- [DIRECTION]: Echo the lines from the one containing "Copy the kill" to the one containing "pyautogui.click(x=121, y=80)", including both of those lines.

- [Entries from a dataset]:
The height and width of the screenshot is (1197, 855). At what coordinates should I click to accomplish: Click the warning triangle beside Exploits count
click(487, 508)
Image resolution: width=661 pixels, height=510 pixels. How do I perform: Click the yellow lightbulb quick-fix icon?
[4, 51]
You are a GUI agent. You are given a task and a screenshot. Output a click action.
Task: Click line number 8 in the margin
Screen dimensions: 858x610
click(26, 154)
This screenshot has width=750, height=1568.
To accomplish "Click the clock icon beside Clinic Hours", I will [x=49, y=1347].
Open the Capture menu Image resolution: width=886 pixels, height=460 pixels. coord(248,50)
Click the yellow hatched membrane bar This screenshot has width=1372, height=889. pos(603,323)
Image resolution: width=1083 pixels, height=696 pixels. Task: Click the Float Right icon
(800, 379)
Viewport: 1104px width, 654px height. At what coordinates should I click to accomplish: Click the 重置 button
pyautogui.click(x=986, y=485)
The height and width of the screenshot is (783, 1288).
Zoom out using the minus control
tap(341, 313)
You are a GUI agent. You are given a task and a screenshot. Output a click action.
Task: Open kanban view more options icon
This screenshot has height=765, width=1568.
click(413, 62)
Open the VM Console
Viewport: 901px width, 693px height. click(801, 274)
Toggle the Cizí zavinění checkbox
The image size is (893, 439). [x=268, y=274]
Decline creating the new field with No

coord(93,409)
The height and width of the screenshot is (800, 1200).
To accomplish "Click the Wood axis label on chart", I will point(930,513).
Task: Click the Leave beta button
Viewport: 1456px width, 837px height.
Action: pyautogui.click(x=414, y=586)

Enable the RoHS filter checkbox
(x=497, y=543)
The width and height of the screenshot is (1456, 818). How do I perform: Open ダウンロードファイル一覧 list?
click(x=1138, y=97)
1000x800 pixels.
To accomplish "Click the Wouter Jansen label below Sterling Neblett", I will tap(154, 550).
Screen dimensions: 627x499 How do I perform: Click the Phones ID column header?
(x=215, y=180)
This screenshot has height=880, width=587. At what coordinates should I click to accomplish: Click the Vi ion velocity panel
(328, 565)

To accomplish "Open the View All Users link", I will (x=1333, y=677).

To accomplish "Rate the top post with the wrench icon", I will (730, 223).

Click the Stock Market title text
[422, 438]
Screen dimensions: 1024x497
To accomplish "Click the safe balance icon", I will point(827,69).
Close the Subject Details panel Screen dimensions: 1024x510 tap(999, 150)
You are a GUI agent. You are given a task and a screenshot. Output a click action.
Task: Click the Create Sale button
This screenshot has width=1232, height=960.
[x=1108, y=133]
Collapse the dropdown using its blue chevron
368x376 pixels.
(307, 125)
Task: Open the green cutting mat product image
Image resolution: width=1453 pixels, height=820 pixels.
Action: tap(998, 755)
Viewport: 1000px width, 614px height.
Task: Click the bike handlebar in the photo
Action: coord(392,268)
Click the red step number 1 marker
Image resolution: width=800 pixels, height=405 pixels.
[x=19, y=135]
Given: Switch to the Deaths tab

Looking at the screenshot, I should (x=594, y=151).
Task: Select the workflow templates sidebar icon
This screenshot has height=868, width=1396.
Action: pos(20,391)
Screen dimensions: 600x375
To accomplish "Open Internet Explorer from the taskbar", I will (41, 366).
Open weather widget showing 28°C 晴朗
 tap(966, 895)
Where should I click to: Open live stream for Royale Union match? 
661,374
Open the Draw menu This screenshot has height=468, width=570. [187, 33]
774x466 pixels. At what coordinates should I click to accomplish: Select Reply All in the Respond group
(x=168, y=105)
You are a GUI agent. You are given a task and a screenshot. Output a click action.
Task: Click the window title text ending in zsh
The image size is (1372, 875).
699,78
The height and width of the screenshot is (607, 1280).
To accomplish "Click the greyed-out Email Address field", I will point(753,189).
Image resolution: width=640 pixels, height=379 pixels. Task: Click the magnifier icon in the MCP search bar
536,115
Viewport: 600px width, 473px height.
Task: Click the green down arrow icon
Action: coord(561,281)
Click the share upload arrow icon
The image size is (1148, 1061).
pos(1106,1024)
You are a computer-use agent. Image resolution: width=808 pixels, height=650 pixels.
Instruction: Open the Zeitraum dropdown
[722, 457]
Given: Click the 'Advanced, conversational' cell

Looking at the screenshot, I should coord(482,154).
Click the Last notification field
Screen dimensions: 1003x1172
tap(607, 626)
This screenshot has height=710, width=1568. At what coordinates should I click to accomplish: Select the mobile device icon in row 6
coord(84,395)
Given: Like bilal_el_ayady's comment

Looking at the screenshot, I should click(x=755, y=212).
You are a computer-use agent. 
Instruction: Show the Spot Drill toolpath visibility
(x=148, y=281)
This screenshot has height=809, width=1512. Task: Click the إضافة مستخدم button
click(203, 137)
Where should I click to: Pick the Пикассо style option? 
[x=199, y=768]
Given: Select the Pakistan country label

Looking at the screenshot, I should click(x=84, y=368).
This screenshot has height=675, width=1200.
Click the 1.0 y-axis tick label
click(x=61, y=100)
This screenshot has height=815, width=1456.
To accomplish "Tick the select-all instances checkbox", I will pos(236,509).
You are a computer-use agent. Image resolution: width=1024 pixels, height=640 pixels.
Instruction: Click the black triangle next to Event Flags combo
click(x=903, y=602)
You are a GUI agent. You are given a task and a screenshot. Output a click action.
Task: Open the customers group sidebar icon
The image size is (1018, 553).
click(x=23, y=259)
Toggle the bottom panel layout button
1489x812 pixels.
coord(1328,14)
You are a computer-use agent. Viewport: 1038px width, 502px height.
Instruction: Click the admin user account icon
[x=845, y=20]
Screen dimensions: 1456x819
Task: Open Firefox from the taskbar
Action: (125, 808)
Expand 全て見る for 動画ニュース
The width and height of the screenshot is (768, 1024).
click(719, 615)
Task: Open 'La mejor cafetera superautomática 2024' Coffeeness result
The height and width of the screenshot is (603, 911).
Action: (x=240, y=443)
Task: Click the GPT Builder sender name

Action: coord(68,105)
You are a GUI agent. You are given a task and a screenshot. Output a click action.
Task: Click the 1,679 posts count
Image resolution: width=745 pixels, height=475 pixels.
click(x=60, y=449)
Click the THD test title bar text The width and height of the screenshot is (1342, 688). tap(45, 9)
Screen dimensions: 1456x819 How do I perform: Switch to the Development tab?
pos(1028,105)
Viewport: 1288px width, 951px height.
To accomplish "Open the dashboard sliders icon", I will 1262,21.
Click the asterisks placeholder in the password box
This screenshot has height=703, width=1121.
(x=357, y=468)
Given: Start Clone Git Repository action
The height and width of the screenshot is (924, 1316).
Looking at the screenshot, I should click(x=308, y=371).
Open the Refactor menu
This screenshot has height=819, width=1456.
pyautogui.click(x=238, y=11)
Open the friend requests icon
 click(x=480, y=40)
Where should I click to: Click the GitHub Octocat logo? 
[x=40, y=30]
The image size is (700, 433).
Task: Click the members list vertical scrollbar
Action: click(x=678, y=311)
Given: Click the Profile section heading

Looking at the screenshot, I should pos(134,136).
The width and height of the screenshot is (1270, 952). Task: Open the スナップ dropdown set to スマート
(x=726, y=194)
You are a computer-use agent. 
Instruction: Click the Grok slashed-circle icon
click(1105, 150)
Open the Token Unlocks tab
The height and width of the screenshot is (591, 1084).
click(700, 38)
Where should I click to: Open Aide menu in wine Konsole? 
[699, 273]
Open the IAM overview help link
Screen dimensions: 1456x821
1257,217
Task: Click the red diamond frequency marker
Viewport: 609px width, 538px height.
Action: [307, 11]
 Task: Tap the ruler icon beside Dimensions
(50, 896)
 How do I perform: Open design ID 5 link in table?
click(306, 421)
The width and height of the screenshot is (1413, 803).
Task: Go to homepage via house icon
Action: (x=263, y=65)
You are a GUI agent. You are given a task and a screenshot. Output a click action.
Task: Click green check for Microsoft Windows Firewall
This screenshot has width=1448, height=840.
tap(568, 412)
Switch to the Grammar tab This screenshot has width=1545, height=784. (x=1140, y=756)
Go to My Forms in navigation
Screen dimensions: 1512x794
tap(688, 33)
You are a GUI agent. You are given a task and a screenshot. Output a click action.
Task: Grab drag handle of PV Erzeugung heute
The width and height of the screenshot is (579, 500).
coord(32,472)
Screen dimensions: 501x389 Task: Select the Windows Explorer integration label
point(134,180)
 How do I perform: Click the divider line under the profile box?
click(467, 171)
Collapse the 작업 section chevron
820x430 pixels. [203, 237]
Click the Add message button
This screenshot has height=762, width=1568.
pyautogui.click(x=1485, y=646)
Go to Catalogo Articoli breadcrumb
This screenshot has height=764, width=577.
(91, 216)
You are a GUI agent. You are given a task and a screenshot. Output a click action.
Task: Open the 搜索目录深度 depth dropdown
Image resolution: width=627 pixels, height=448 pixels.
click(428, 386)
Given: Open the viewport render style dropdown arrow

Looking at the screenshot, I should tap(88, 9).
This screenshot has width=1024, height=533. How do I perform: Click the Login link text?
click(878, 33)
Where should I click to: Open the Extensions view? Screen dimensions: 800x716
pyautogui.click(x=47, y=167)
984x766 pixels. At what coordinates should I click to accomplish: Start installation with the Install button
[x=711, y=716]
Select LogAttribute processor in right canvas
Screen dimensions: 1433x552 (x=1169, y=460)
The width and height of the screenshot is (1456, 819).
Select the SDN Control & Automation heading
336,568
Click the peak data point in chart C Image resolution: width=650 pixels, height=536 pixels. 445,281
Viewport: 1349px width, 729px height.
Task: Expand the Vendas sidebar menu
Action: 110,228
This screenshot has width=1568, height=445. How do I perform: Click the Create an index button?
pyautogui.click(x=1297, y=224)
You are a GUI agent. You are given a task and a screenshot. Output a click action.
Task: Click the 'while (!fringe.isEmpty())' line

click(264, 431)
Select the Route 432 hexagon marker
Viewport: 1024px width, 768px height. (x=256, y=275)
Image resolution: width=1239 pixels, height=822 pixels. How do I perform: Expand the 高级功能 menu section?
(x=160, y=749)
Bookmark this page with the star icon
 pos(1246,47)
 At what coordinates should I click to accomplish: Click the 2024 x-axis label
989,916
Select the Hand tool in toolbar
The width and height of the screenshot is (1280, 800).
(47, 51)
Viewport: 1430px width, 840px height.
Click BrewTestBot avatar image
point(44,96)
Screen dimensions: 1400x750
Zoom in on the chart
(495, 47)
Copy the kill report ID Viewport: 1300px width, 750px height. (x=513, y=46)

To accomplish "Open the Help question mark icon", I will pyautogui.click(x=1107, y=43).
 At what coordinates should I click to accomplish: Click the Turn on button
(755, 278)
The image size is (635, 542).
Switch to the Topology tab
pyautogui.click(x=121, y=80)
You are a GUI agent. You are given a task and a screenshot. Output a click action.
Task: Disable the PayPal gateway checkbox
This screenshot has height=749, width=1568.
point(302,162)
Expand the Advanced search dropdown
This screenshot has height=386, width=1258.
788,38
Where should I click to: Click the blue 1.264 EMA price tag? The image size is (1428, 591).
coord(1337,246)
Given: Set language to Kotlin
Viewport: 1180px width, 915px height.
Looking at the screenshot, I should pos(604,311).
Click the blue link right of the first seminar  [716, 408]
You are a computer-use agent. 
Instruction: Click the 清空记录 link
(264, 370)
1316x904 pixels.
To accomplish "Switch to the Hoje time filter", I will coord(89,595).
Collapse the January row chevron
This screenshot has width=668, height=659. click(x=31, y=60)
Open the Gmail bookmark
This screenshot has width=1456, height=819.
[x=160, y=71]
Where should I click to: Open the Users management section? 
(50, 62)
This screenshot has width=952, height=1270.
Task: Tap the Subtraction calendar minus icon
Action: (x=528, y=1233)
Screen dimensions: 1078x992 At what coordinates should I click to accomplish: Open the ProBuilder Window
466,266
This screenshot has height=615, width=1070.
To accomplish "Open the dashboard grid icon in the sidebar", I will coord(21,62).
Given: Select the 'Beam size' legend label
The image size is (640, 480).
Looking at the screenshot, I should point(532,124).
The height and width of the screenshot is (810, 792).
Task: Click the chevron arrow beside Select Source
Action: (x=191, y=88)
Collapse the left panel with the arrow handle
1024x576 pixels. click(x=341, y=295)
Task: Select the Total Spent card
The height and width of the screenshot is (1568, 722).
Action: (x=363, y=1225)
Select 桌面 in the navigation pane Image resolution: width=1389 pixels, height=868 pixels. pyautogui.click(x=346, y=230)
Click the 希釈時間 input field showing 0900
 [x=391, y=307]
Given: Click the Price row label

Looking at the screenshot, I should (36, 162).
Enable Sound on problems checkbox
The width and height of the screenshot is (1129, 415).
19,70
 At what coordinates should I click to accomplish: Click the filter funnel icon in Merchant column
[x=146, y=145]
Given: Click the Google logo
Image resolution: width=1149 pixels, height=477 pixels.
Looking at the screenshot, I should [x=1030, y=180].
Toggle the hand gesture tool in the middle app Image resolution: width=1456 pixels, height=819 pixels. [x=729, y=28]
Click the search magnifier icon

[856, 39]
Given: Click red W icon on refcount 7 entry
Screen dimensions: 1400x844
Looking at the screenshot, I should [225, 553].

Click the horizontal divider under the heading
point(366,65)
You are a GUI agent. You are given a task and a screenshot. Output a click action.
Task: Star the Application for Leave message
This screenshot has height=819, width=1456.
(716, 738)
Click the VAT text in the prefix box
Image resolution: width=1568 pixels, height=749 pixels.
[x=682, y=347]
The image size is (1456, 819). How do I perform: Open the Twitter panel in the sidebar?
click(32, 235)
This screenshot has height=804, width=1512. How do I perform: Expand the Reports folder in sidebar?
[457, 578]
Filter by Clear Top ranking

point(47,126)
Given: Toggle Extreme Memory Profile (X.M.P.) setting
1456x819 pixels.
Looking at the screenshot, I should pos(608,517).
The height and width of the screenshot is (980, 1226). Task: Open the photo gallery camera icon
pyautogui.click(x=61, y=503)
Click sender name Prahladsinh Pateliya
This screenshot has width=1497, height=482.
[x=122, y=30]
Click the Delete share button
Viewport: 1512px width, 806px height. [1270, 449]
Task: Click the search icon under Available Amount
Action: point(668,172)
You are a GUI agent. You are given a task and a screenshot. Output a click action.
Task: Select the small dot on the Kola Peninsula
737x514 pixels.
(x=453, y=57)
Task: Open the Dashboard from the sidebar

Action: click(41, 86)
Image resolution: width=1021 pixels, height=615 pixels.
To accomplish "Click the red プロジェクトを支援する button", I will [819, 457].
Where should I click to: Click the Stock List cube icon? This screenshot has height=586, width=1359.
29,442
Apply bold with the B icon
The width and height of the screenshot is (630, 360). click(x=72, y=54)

- [EXERCISE SOLUTION]:
Copy the kill report ID Viewport: 1300px width, 750px height. (x=513, y=46)

To accomplish "Open the Help question mark icon", I will pyautogui.click(x=1107, y=43).
 At what coordinates should I click to accomplish: Click the Turn on button
(755, 278)
The image size is (635, 542).
Switch to the Topology tab
pyautogui.click(x=121, y=80)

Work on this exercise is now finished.